Sunday, November 11, 2012

The Anxiety of the Wait

          Not knowing is so hard.  The new Haitian adoption laws were supposed to go into effect on October 31st.  We haven’t heard anything, not a word.  I expected to hear something several days ago, one way or another.  We don’t know if Haiti is accepting new dossiers again or if everything is still on hold.  All we know for sure is that our dossier still hasn’t been submitted.  
          The anticipation and anxiety caused by no information is unreal.  The only thing I can compare it to is that split second when you take your eyes off your kids, and then you can’t find them for a moment.  It’s not quite panic yet, because you know they couldn’t have gone far, but you just need to lay your eyes on them.  Or, it’s like when you’re waiting to find out those test results.  Good or bad, you just need to know so you can deal with it.  Or, when you’re trying to get pregnant, but it’s too early to take the test.  The days can’t go by fast enough.  You just want to know so you can deal with it, good or bad.  Well, the anxiety has been killing me lately, but once again, God has stepped up and taken over in His perfect timing.  God has promised me that there is NOTHING that He and I can’t handle together, and I trust those words more now than ever before. 

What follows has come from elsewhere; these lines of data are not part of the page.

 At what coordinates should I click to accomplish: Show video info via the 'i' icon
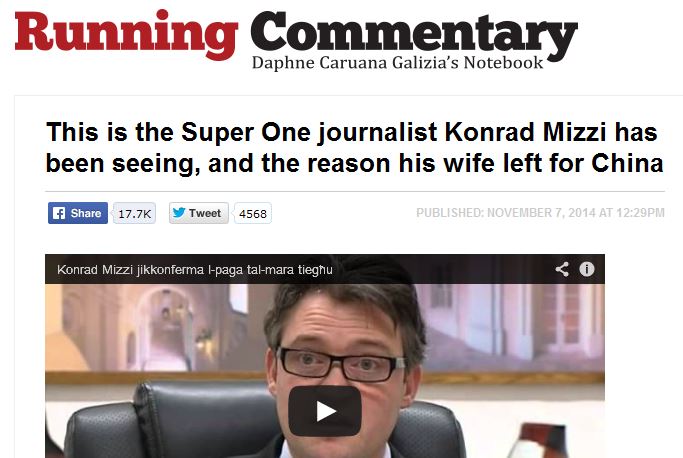(587, 269)
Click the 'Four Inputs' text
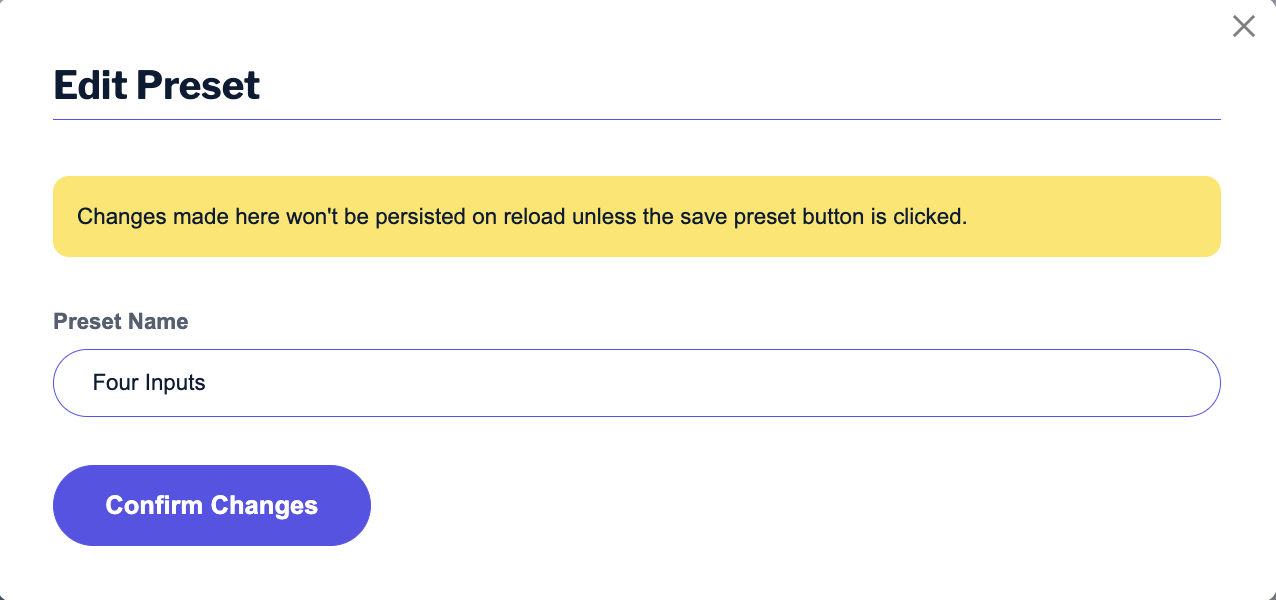The height and width of the screenshot is (600, 1276). pyautogui.click(x=149, y=383)
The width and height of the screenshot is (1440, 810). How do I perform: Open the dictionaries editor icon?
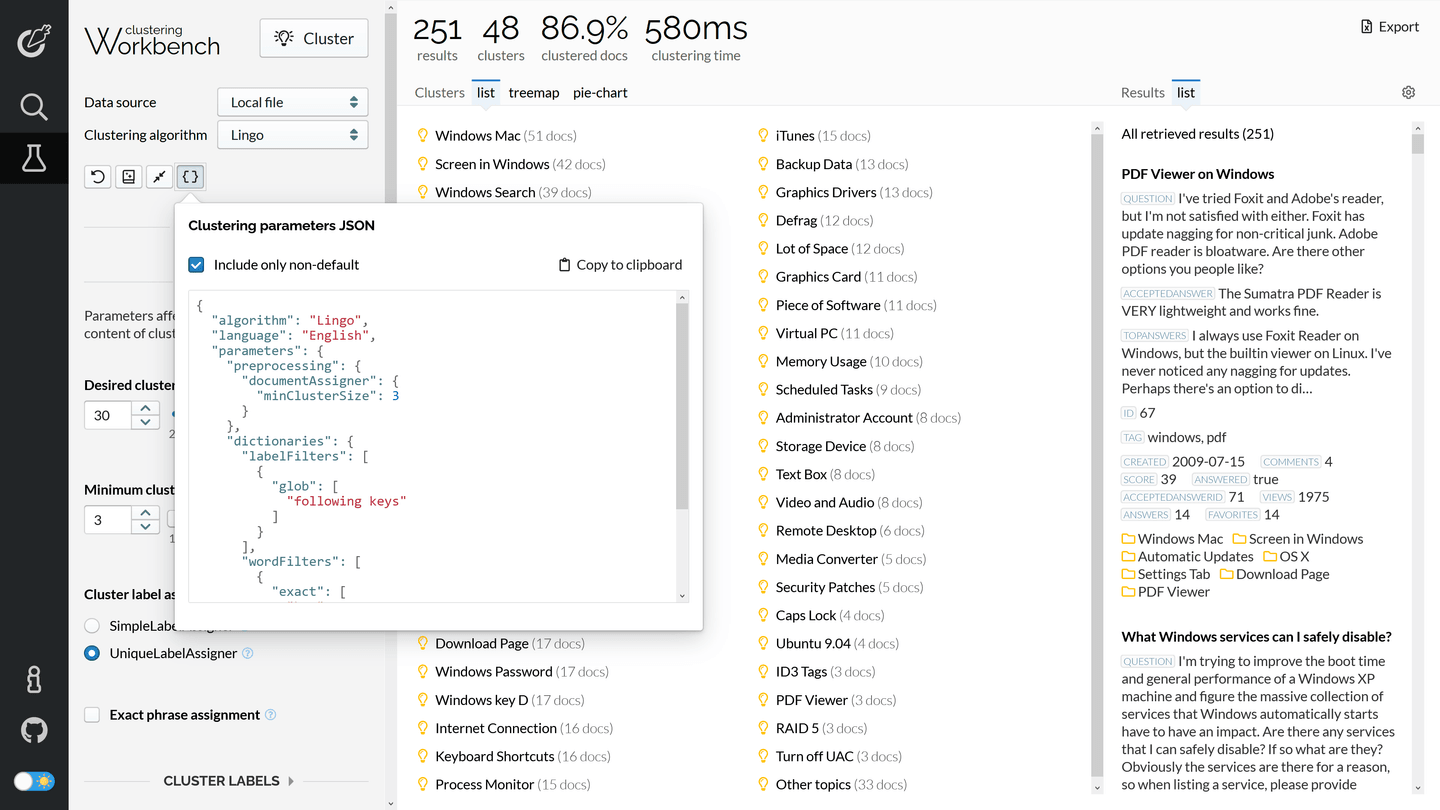pyautogui.click(x=128, y=176)
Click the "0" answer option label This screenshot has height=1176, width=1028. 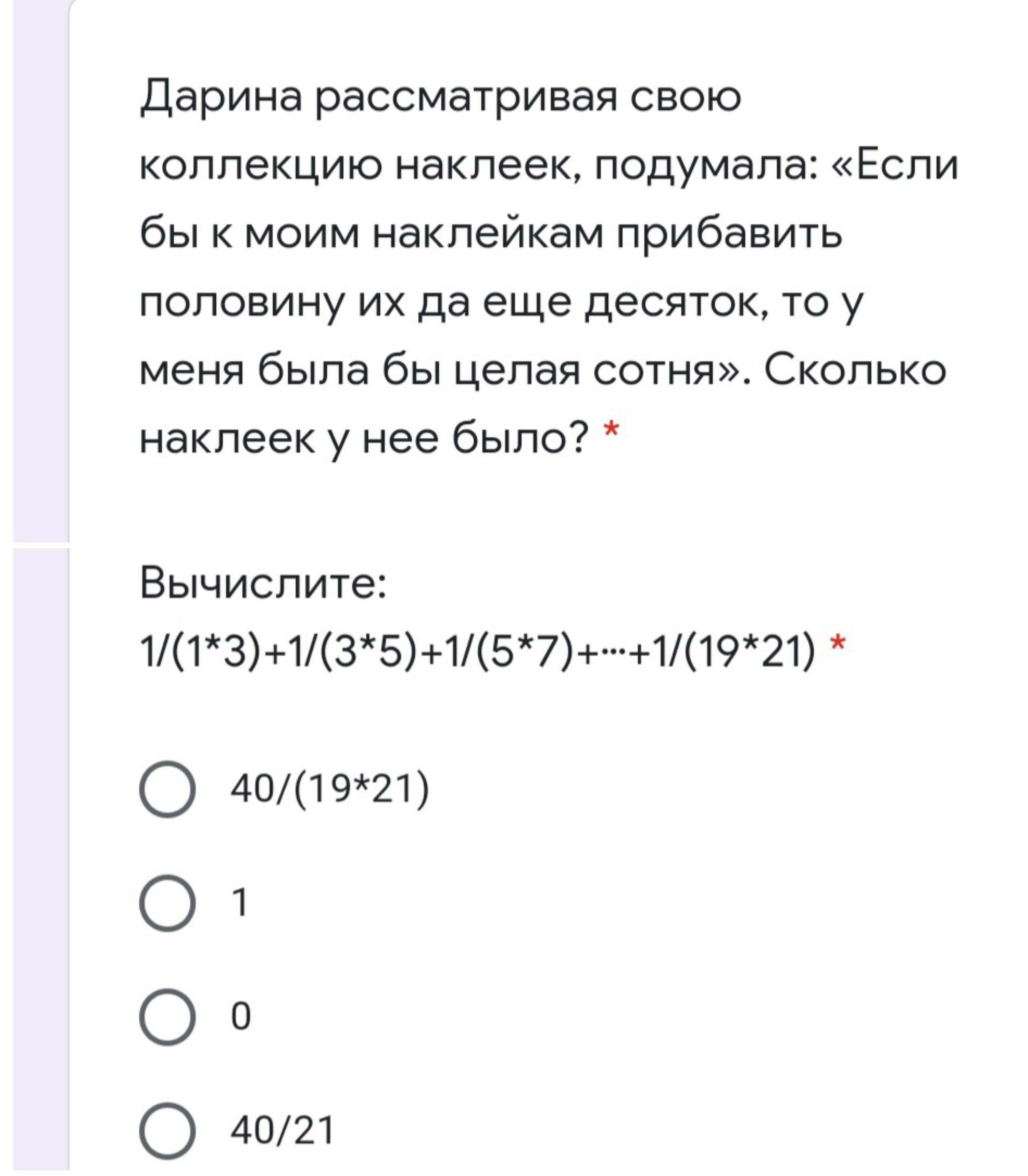pyautogui.click(x=241, y=1016)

          It’s Adoption Awareness Month.  I thought we had dodged a bullet at church when it wasn’t mentioned last Sunday.  Selfishly, I prayed that we would not have to endure any of those heart wrenching videos with picture after picture of dirty, hungry orphans waiting to be adopted.  I envisioned myself becoming emotional, like usual, but this time the entire church would be looking at me because they know that we are in the process.  I’m on edge anyway, and something like that could easily push me over.   I felt safe once again this morning when we began to recognize our veterans.  I figured we probably wouldn’t take the time to honor veterans and show an orphan video.  Then it happened.  I heard the words, “Adoption Awareness Month”, and my heart sank.  I thought, “I can’t watch this video.  How am I going to get out of here?”  Bro. Mark started talking about adoption and his family, and he recognized all the families in our church that have been touched by adoption.  Then, he reminded us that we have all been adopted into God’s family.  By this time, I was flooded with emotion as I waited for that video.  Then, Bro. Mark asked us to come down front.  Seriously, my only thought was, that’s better than a video.  I cannot express in words what it felt like to have Godly people lay their hands on us and pray at the altar specifically for our family.  I felt God’s presence in a way that I never thought possible.  The moment the prayer ended, and we stood up, it felt like ten thousand pounds were lifted off of my chest. All of the anxiety and anticipation vanished, and the relief was unexplainable.  I’m even ready for that video now.  Amazing.
          Even in the wait, when everything else is still, God continues to reveal Himself in His perfect timing.  God never said it would be easy, He just said it would be worth it.  Thank you my Lord for allowing me the opportunity to see your purpose so clearly.  Had I not been so overwhelmed, I could not have experienced your power to make things so clear and perfect again.  How awesome is HE!